Now we finally get to have some fun. We're going to write a simple PHP script and run and debug it to test that Eclipse is set up correctly. If you are already familiar with Eclipse, you can just skip over this section. If not, we'll go through some basics.

Eclipse Terminology

First, some quick Eclipse terminology. In Eclipse, we talk about the workbench, perspectives, and views. The workbench is just the whole screen. It has an edit area, where we will edit our PHP files, and a series of views around the outside. A view is an area that displays information about a file or some other resource. A perspective is just a pre-packaged layout of views designed for a specific purpose. When we're writing PHP programs, two perspectives are of interest: the PHP perspective and the PHP Debug perspective.
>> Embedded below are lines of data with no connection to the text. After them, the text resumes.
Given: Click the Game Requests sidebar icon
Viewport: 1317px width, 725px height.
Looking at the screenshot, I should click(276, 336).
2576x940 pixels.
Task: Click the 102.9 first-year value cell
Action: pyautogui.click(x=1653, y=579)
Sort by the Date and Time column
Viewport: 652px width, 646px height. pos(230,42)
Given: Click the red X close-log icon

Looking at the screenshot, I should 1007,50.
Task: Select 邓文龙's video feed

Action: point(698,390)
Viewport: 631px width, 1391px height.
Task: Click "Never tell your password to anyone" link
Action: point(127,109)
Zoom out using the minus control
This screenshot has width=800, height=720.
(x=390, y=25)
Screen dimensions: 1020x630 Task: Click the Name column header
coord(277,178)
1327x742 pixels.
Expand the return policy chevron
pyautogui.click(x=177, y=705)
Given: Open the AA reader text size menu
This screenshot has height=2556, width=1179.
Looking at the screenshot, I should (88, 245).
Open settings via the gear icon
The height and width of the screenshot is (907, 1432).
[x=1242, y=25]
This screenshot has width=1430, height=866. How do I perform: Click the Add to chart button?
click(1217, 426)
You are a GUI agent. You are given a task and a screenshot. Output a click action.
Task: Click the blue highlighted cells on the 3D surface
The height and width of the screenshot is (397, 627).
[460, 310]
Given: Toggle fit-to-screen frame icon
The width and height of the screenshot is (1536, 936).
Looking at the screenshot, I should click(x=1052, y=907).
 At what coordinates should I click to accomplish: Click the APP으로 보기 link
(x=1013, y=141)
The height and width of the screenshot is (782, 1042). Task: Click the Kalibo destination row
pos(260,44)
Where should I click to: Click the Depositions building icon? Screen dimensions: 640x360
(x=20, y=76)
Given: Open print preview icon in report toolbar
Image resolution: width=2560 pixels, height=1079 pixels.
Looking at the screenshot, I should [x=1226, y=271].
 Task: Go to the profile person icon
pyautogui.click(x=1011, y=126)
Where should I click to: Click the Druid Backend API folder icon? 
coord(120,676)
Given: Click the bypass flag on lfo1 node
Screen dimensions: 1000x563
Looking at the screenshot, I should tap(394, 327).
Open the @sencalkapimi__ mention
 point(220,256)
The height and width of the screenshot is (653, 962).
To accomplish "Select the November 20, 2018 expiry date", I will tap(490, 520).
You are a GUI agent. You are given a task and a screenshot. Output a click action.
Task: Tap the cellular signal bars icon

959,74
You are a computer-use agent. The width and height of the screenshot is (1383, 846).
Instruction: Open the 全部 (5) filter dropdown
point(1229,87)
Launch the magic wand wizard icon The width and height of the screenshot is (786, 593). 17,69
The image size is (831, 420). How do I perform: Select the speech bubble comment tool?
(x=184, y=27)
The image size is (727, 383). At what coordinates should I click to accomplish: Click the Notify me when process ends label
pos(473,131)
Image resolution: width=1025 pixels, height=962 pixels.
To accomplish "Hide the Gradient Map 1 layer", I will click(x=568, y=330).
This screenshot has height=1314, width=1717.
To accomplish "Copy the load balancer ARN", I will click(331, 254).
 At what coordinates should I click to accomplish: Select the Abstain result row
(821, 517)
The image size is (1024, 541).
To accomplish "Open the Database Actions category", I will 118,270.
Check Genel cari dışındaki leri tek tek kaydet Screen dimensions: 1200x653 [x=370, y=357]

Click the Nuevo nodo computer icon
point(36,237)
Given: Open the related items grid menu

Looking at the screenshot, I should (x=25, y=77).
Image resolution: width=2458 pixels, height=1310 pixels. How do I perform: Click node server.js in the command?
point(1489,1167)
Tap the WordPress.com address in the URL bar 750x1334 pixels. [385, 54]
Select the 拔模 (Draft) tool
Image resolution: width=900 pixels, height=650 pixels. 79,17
Let's open the PHP perspective. We can select Window / Open Perspective / PHP, as shown below.

Php perspectieve menu.png

Now the workbench displays a different set of views, including the PHP Explorer, in the upper left, and three views in the lower left. Note that Eclipse has pretty good Help, which you can access by pressing F1 or selecting Help / Help Contents from the menu. The screen below shows some of the contents available, including Getting Started, Basic Tutorials, and other useful information.

Php help.png

Create a Project

Remember that we created a workspace when we launched Eclipse. Before we can write any code, we need to create a project. A project stores a group of related program files. For example, the entire Joomla! application will be one project. We're going to create a test project that we can use to test our setup. We'll select the menu File / New / PHP Project, as shown below.

New project 1.png

This will open the first screen in the new project wizard, shown below. Enter the project name, in this case "Test Debug", and press Finish.

New project 2.png

Our new project will now show in the PHP Explorer view.

Create and Run a PHP File

Next, we need to create a PHP file. Select the "Test Debug" project, right click, select New / PHP File, as shown below.

New php file.png

Press the Browse button and select the "Test Project" for the source folder. The New PHP File wizard will display, as shown below. Enter "test.php" for the file name, and press Finish.

New php file 2.png

An empty PHP file will now display in the editor. Enter the code shown below, and press the Save button in the upper left toolbar to save the "test.php" file.

Php test file.png

Now, we're going to execute the script. We'll select the file "test.php" and right-click and select Run As / PHP Web Page, as shown below.

Run as menu.png

The script will be run in your default browser, and should display as shown below.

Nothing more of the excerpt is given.